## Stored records
Start of Block
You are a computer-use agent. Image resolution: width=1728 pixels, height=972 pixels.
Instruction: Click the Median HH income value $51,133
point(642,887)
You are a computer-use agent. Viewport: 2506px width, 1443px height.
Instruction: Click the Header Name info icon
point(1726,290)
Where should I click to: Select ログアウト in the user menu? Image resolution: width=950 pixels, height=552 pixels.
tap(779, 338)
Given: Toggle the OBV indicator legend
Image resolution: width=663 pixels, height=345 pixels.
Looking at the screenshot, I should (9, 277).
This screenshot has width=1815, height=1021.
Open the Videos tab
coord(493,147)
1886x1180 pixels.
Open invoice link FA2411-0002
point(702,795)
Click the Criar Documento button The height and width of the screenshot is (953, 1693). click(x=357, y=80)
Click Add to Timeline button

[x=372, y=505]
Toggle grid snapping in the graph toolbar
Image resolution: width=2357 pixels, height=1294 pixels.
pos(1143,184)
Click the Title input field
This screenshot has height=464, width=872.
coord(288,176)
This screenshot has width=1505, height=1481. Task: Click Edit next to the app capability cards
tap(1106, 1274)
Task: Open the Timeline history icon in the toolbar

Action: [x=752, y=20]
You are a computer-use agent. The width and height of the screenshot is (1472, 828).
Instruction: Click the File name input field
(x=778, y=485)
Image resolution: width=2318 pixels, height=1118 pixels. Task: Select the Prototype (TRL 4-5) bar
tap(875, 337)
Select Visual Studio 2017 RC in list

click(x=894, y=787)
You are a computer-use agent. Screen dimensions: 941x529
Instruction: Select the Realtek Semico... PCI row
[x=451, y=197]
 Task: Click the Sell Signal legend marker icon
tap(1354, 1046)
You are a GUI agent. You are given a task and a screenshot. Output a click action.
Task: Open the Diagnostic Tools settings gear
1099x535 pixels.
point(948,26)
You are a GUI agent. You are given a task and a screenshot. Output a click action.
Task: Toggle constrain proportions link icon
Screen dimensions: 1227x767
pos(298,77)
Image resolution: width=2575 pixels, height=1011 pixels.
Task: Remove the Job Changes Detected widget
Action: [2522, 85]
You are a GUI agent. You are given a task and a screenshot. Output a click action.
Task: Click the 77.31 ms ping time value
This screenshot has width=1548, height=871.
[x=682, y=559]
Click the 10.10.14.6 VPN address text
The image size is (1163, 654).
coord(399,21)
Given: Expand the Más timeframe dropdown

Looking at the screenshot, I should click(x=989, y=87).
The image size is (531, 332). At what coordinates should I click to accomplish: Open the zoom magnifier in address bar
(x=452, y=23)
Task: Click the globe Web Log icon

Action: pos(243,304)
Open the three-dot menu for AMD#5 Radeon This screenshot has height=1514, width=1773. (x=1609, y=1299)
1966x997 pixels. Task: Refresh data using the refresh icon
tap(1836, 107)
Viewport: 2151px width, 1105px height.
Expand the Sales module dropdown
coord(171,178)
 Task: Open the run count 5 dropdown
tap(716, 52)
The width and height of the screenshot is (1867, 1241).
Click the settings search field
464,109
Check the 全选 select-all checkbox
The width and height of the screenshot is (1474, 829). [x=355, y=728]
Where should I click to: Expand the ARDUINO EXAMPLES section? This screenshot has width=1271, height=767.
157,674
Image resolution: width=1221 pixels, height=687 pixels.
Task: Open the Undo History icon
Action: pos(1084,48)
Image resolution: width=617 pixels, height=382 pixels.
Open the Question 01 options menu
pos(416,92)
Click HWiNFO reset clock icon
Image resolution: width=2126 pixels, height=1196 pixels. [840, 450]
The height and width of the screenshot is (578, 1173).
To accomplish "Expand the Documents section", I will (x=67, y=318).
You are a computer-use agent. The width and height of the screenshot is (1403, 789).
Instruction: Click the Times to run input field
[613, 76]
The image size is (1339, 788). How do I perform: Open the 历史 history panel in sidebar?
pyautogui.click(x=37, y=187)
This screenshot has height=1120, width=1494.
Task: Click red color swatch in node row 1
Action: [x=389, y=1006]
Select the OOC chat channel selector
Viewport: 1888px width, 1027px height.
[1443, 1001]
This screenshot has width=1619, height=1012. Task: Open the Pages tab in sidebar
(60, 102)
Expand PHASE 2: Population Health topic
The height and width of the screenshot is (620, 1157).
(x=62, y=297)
End of Block
## Exercise description
Once more, write out the records above, exactly as they stand.

## The answer
You are a computer-use agent. Image resolution: width=1728 pixels, height=972 pixels.
Instruction: Click the Median HH income value $51,133
point(642,887)
You are a computer-use agent. Viewport: 2506px width, 1443px height.
Instruction: Click the Header Name info icon
point(1726,290)
Where should I click to: Select ログアウト in the user menu? Image resolution: width=950 pixels, height=552 pixels.
tap(779, 338)
Given: Toggle the OBV indicator legend
Image resolution: width=663 pixels, height=345 pixels.
Looking at the screenshot, I should (9, 277).
This screenshot has width=1815, height=1021.
Open the Videos tab
coord(493,147)
1886x1180 pixels.
Open invoice link FA2411-0002
point(702,795)
Click the Criar Documento button The height and width of the screenshot is (953, 1693). click(x=357, y=80)
Click Add to Timeline button

[x=372, y=505]
Toggle grid snapping in the graph toolbar
Image resolution: width=2357 pixels, height=1294 pixels.
pos(1143,184)
Click the Title input field
This screenshot has height=464, width=872.
coord(288,176)
This screenshot has width=1505, height=1481. Task: Click Edit next to the app capability cards
tap(1106, 1274)
Task: Open the Timeline history icon in the toolbar

Action: [x=752, y=20]
You are a computer-use agent. The width and height of the screenshot is (1472, 828).
Instruction: Click the File name input field
(x=778, y=485)
Image resolution: width=2318 pixels, height=1118 pixels. Task: Select the Prototype (TRL 4-5) bar
tap(875, 337)
Select Visual Studio 2017 RC in list

click(x=894, y=787)
You are a computer-use agent. Screen dimensions: 941x529
Instruction: Select the Realtek Semico... PCI row
[x=451, y=197]
 Task: Click the Sell Signal legend marker icon
tap(1354, 1046)
You are a GUI agent. You are given a task and a screenshot. Output a click action.
Task: Open the Diagnostic Tools settings gear
1099x535 pixels.
point(948,26)
You are a GUI agent. You are given a task and a screenshot. Output a click action.
Task: Toggle constrain proportions link icon
Screen dimensions: 1227x767
pos(298,77)
Image resolution: width=2575 pixels, height=1011 pixels.
Task: Remove the Job Changes Detected widget
Action: [2522, 85]
You are a GUI agent. You are given a task and a screenshot. Output a click action.
Task: Click the 77.31 ms ping time value
This screenshot has width=1548, height=871.
[x=682, y=559]
Click the 10.10.14.6 VPN address text
The image size is (1163, 654).
coord(399,21)
Given: Expand the Más timeframe dropdown

Looking at the screenshot, I should click(x=989, y=87).
The image size is (531, 332). At what coordinates should I click to accomplish: Open the zoom magnifier in address bar
(x=452, y=23)
Task: Click the globe Web Log icon

Action: pos(243,304)
Open the three-dot menu for AMD#5 Radeon This screenshot has height=1514, width=1773. (x=1609, y=1299)
1966x997 pixels. Task: Refresh data using the refresh icon
tap(1836, 107)
Viewport: 2151px width, 1105px height.
Expand the Sales module dropdown
coord(171,178)
 Task: Open the run count 5 dropdown
tap(716, 52)
The width and height of the screenshot is (1867, 1241).
Click the settings search field
464,109
Check the 全选 select-all checkbox
The width and height of the screenshot is (1474, 829). [x=355, y=728]
Where should I click to: Expand the ARDUINO EXAMPLES section? This screenshot has width=1271, height=767.
157,674
Image resolution: width=1221 pixels, height=687 pixels.
Task: Open the Undo History icon
Action: pos(1084,48)
Image resolution: width=617 pixels, height=382 pixels.
Open the Question 01 options menu
pos(416,92)
Click HWiNFO reset clock icon
Image resolution: width=2126 pixels, height=1196 pixels. [840, 450]
The height and width of the screenshot is (578, 1173).
To accomplish "Expand the Documents section", I will (x=67, y=318).
You are a computer-use agent. The width and height of the screenshot is (1403, 789).
Instruction: Click the Times to run input field
[613, 76]
The image size is (1339, 788). How do I perform: Open the 历史 history panel in sidebar?
pyautogui.click(x=37, y=187)
This screenshot has height=1120, width=1494.
Task: Click red color swatch in node row 1
Action: [x=389, y=1006]
Select the OOC chat channel selector
Viewport: 1888px width, 1027px height.
[1443, 1001]
This screenshot has width=1619, height=1012. Task: Open the Pages tab in sidebar
(60, 102)
Expand PHASE 2: Population Health topic
The height and width of the screenshot is (620, 1157).
(x=62, y=297)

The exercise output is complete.